* _Work task_: Each line in the listing below that contains "agent" should be returned.

* _Stored data_:
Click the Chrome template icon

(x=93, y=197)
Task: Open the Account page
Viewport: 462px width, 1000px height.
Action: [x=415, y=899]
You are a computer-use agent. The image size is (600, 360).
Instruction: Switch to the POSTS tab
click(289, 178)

* * *

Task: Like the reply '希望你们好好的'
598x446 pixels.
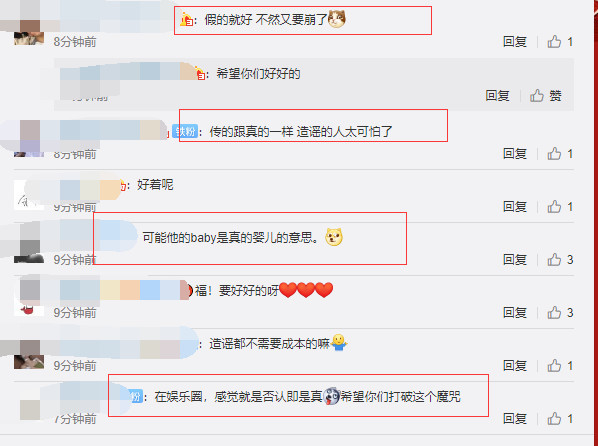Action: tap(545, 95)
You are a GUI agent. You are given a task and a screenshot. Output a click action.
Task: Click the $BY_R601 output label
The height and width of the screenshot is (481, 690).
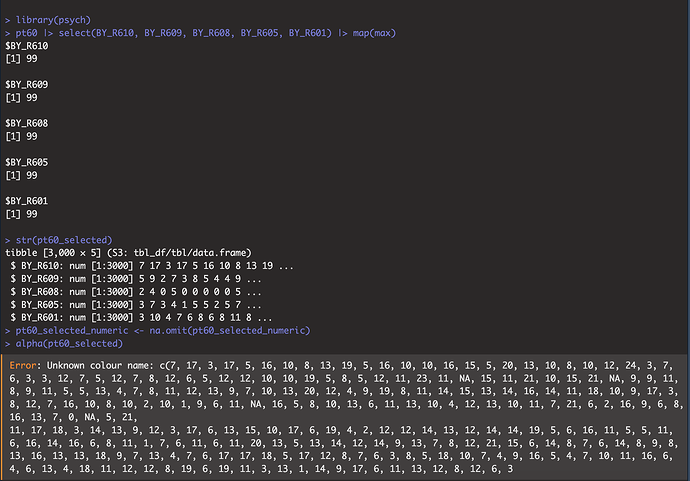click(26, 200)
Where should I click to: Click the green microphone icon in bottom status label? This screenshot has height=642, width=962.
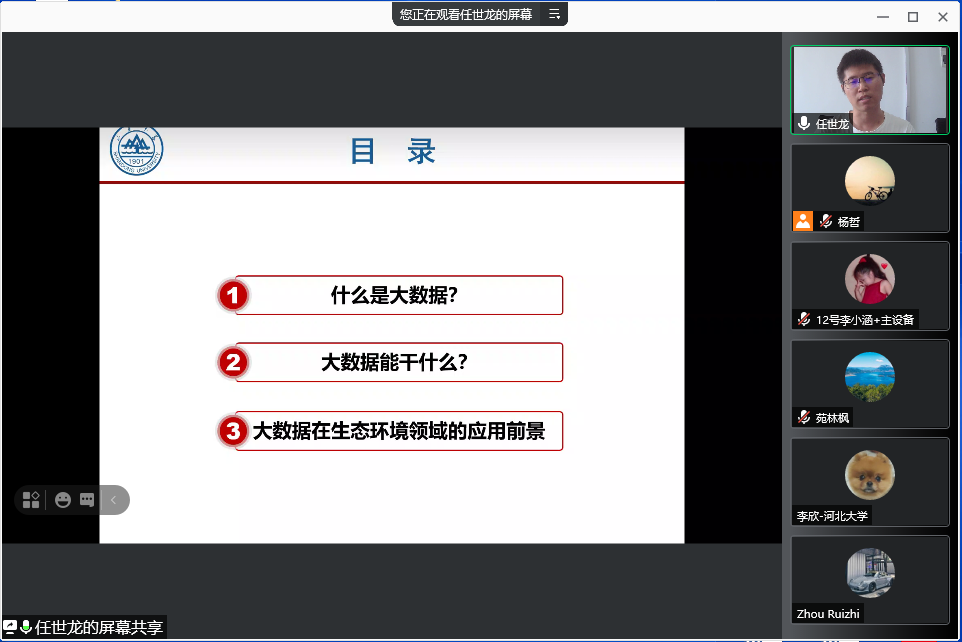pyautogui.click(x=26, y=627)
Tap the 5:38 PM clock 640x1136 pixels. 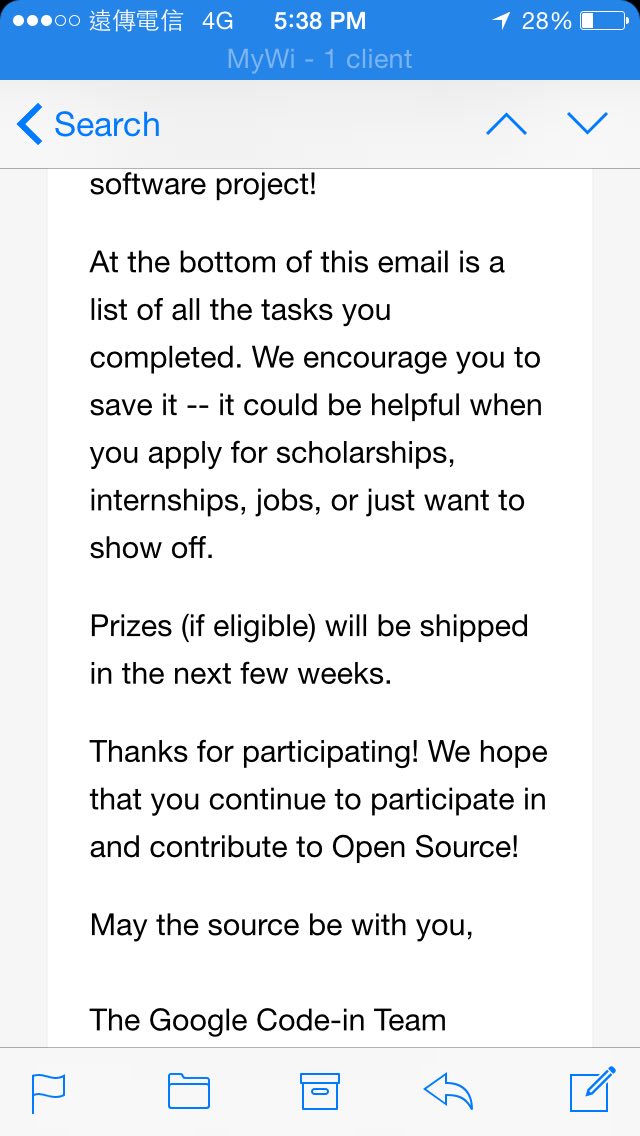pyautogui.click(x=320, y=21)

* _Solution for this exercise_:
You are a computer-use agent. The image size is (600, 360).
You are a GUI agent. You are given a task and a screenshot. Output a click action.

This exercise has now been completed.